Depuis mars 2025, aux réunions entre sympathisant·es et délégués syndicaux ISS, succèdent
des midis de solidarité où nettoyeur·euses, personnel de l’ULB et étudiant·es se rencontrent
autour d’un sandwich ou d’un café gratuits. Depuis septembre, ces repas se poursuivent et
prennent de l’importance. Et pendant les journées de grève des 24, 25 et 26 novembre le
Foyer, rebaptisé de lutte, a rassemblé plus de 50 membres du personnel du nettoyage pour la
rédaction et l’adoption de revendications transitoires à destination de l’ULB.

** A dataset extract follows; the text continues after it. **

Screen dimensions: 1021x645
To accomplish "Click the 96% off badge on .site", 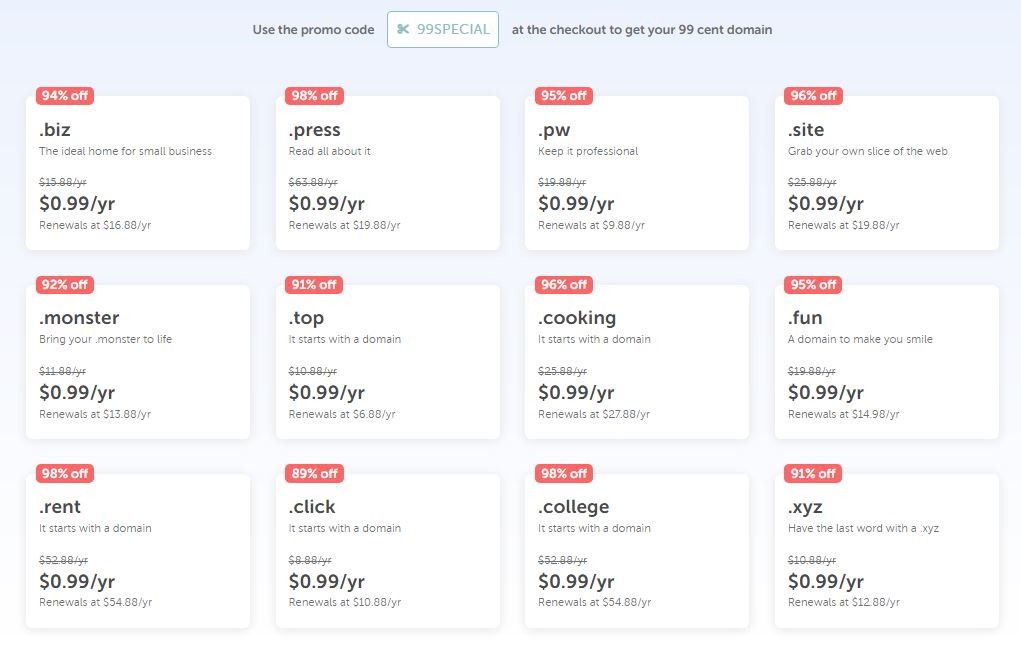I will click(x=813, y=96).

Puis vient décembre, une journée décisive fait évoluer la lutte : le Balai en lutte, composé alors
de 20 employé·es ISS et 20 soutiens de l’ULB, se retrouve à Paris pour rencontrer une cinquantaine de nettoyeur·euses de Sciences Po Paris (Collectif du Lien) ainsi que quelques personnes soutien de Sciences Po Grenoble (Syndicat Ourse). Le lien entre ces deux collectifs : avoir arraché quelques victoires d’amélioration de leurs conditions de travail, parfois au prix de plusieurs semaines de grève. Le chemin vers la fin de leur sous-traitance reste cependant
encore semé d’embuches. À la fin de la journée on se promet de se retrouver vite et, surtout, on scande joyeusement le début de la première Internationale du Nettoyage. Au terme de
presqu’une année de rencontres et mobilisations, l’évolution du mouvement Balai en lutte
amène beaucoup d’espoir quant à l’alliance possible entre personnes d’âges, lieux de vie et
statuts sociaux différents. Dans un climat politique et économique de plus en plus brunâtre,
des interstices de lutte de classe continuent d’émerger, voire de flamber.